A range of individuals and government agencies have assisted in preparing parts of the grant application. Andrus, David Olsen, Moab’s community development director, and Kim Schappert, the director of Moab Trails Alliance, have been the principal authors.
The Lions Park Scenic Byways Trail Hub is on the north side of the intersection of State Route 128 and Hwy 191.
The idea is to have the trail hub as the central nexus from which non-motorized traffic can access the North Moab Recreation Area Alternative Transportation Project, Schappert said.
“It’s the central location for the whole alternative transportation system. It gives people a center to go and expand out to all the public lands in the North Moab Recreation Area,” she said.

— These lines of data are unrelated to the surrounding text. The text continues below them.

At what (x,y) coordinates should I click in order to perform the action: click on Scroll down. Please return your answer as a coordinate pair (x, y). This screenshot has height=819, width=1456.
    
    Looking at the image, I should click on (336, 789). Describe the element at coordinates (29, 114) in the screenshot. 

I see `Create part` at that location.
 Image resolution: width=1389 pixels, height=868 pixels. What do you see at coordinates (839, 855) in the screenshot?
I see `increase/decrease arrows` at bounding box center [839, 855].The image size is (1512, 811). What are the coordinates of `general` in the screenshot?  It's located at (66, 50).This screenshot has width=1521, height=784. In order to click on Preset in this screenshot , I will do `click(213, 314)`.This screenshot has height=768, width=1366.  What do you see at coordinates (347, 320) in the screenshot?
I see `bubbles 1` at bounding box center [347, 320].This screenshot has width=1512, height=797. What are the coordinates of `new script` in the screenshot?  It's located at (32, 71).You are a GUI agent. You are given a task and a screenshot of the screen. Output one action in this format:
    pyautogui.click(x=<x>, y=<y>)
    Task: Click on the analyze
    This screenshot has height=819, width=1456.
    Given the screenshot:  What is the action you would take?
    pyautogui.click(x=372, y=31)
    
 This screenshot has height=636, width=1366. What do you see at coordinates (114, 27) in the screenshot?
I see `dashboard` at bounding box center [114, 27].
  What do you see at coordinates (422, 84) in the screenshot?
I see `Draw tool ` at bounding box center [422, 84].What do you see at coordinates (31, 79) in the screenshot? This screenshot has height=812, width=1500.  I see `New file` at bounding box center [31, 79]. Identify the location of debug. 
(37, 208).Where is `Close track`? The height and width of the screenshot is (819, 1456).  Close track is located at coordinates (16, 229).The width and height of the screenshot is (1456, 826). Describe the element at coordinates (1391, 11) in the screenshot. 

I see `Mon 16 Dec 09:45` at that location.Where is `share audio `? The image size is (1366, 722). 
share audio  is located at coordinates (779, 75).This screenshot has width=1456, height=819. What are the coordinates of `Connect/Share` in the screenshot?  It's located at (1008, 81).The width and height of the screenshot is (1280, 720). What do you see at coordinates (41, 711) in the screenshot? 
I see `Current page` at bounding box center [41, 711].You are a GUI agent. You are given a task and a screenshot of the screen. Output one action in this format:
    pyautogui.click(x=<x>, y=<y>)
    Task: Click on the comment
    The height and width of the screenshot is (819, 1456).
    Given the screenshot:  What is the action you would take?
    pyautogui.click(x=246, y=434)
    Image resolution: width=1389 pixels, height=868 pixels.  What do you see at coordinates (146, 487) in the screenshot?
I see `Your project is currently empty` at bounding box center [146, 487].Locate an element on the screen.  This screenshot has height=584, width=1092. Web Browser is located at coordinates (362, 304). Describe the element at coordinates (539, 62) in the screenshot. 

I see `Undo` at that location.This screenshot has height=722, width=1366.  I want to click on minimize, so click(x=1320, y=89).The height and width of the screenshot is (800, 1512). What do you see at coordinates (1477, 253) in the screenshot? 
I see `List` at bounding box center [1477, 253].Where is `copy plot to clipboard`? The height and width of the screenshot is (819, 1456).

The Lion’s Park Trail Hub will connect pedestrians and bicyclists to more than ten miles of paved trail that never crosses traffic, a bike lane that extends to Dead Horse Point State Park and Canyonlands National Park, as well as to a plethora of mountain bike trails.
The trail hub will include parking, restrooms, a water feature, water filling stations and a cooling pavilion. In the future play areas and volleyball courts are planned.
Across the highway from the trail hub to the south is the transit hub, which has been under construction since October 2012. Schappert was able to find funding for the transit hub and the Colorado River Pathway along SR 128 through the Paul S. Sarbanes Transit in Parks Program. When completed it will include 43 parking spaces and a shuttle loading and unloading area, as well as restrooms and shade structures.
The transit and trail hubs will be connected by a 60-foot long pedestrian and cyclist underpass beneath SR 128.